Do they have Wi-Fi? I asked, grimacing at how privileged I sounded.
Joshua’s college essay was about his efforts to get a driver’s license. At first, I hardly saw it as an achievement. Weeks into the class he told me that his father — who’s “never really been around as I’ve grown up” — praised him by phone for the accomplishment.
His uncle taught him how to drive. Joshua learned to ask for help. “Getting my license,” he wrote, “has taught me to take advantage of time and the resources around me.” He also wants “to be someone in the future and [be] successful.”
And then the clincher: “Most people say they really don’t see it in me.”
‘A single story’
I heard the phrase “a single story” in a 2009 TED Talk that I happened to see only a few weeks ago. It’s a graceful and gracious argument by Nigerian-born novelist Chimamanda Ngozi Adichie about why a stereotype — a single story — is so dangerous.

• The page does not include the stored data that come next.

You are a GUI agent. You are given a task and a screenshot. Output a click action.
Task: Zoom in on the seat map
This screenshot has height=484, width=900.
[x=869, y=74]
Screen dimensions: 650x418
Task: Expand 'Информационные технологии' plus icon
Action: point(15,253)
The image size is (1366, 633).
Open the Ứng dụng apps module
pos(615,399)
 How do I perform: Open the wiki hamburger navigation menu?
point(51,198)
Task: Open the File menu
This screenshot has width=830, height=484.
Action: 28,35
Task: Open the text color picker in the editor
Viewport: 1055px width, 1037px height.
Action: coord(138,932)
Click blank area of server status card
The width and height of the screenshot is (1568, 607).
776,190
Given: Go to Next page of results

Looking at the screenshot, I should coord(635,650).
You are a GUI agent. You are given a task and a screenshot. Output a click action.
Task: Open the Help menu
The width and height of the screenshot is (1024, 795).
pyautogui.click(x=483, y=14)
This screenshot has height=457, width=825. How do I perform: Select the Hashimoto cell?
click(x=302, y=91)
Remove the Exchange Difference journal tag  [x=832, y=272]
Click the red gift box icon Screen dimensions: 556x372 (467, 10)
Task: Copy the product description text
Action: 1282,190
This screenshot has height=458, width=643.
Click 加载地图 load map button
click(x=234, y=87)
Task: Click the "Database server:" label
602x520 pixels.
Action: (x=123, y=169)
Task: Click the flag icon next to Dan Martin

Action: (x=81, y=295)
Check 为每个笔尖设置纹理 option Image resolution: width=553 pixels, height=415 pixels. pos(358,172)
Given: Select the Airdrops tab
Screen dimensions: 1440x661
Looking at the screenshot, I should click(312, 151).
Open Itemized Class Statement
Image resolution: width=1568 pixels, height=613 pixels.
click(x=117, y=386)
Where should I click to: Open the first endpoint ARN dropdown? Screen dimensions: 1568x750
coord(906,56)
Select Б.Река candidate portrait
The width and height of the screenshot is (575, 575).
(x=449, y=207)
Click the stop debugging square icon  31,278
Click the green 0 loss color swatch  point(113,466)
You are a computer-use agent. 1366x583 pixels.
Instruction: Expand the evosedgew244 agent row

“Power is the ability not just to tell the story of another person but to make it the definitive story of that person,” she said.
I learned from my too-brief experience as a public school volunteer that knowing the people who shape an institution is a sure way to dispel stereotypes and soften judgments.
Dennis, a Hmong-American boy who recently had made the B honor roll, wrote his essay about the discipline and domestic skills he learned from his beloved aunt, whom he hasn’t seen since he was 10. I learned to overlook the grammatical errors (our project leader called them “lower-order concerns”) so I could find the true heart of his experience:
During my childhood years, I lived with my aunt and uncle. The things that she taught me was useful for my family. She also teach me good manners with a positive attitudes. She is always there for me, and I always thought we would always be like this.
Aileen wrote about her Quinceañera, “the day I had been waiting for since I was younger!” The Latina transition into adulthood, traditionally a preparation for marriage, includes dancing, a church ceremony, a pretty dress and a father-daughter dance.
“It’s a tradition that is passed on to each girl in the family,” Aileen explained. Part of being an adult now, at age 15, was working to contribute income to her family.
My mentees did their best against difficult odds. I was inspired by their talent, exasperated by their apparent apathy and touched by their vision of a better life.
All four aimed to finish high school and get “a good job,” something that would allow them to raise children and buy a house. I had the opportunity to hear their truth — unedited, unvarnished — and to witness how my “single story” only limited them, and myself.